Students responded by holding a protest against the militants, demanding that they cease targeting innocent people.
They carried banners calling on local residents to stand up for peace, report any militants who might be hiding within the community, and to be the "eyes and ears" in helping to end the violence. Words on the banners were written in Thai and Malayu, using both Rumi (Latin-based) and Yawi (Arabic-based) script.
Avirute Yaseng, the headmaster, survived the attack, which took place while he was driving through Sungai Padi, on his way home from work. He received a gunshot wound to the left arm and was taken to a local hospital.
Until the shooting, not a single violent incident linked to the insurgency had been reported there in over a year. According to Sanguan Intharak, president of the Narathiwat Teachers' Association, the attack was particularly unusual because the headmaster is a Muslim.
"We will have to wait until the police investigation reveals what the motive was, but this is an unprecedented incident because it is the first time a Muslim school director has been targeted in such an attack over the last nine years," he told Khabar South Asia.
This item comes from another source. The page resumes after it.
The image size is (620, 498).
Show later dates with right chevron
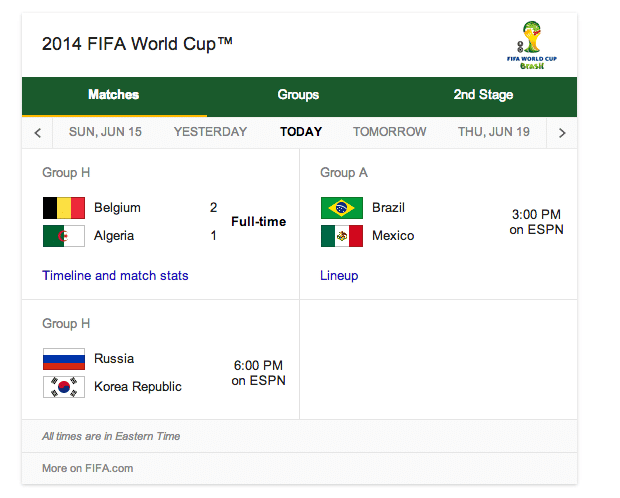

Government school employees have become increasingly popular targets among insurgents. Over 150 educators have been killed in the region since the violence flared up in 2004.
The students in Waeng not only rejected the insurgents' violent tactics but their separatist ideology. "This country belongs to all of us; we don't want to separate," one banner read.
While the militants have often carried out ambushes against security and police personnel, a string of recent incidents suggests they may have shifted tactics and are becoming more inclined to target civilians. In one particularly harrowing incident last month, gunmen shot dead a Pattani toddler and his father, along with several other acquaintances of the family.
"The groups carrying out these violent acts are increasingly targeting innocent people," said Thawat Sae-um, director of the Narathiwat Primary Educational Service Area Office, which runs schools in Waeng and neighbouring districts.
"This attack was carried out in Sungai Padi, which is a 'red zone'," he said, referring to the government's classification of areas with high incidents of terror attacks.
"Waeng district is still mostly a green (safe) district," Thawat said. "Nevertheless, this ambush against one of our teachers indicates a breach in the security measures we have put in place to ensure teacher safety."
"I don't know who the attackers are or what benefits they derive from continuing to target teachers," he added.
Among the youngsters taking part in the peace march was 11-year-old Suhaifee Dereh, a fifth-grade student at Ban Waeng School.
"This attack has greatly saddened us. Why did they have to shoot my teacher? Did he do something? He has always taught us to be good people, so we are happy to have this peace protest; to oppose violence, show that nobody can bully us around, show our love for our teachers and try to stop anyone from shooting our teachers in the future," he said.